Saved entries

┌──

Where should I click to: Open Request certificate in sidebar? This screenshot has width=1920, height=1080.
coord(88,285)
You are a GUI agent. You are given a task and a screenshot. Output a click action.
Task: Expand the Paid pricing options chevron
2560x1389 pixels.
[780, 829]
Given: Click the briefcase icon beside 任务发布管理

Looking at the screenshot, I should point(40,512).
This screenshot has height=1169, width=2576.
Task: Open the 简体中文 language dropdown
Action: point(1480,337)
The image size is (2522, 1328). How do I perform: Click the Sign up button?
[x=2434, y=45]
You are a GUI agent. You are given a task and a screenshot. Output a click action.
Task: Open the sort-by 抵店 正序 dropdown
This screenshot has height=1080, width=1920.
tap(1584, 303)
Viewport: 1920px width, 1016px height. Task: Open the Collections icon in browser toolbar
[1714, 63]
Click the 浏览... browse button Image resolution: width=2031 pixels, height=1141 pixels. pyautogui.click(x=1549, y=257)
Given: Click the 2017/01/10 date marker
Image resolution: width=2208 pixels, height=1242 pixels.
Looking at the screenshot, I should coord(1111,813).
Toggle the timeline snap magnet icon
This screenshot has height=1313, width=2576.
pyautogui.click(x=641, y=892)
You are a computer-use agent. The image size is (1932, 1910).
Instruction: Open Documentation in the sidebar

└──

Of the entries above, repeat exactly the lines from the line with "Click the 浏览..." through the line with "Given: Click the 2017/01/10 date marker", both of them included.

Click the 浏览... browse button Image resolution: width=2031 pixels, height=1141 pixels. pyautogui.click(x=1549, y=257)
Given: Click the 2017/01/10 date marker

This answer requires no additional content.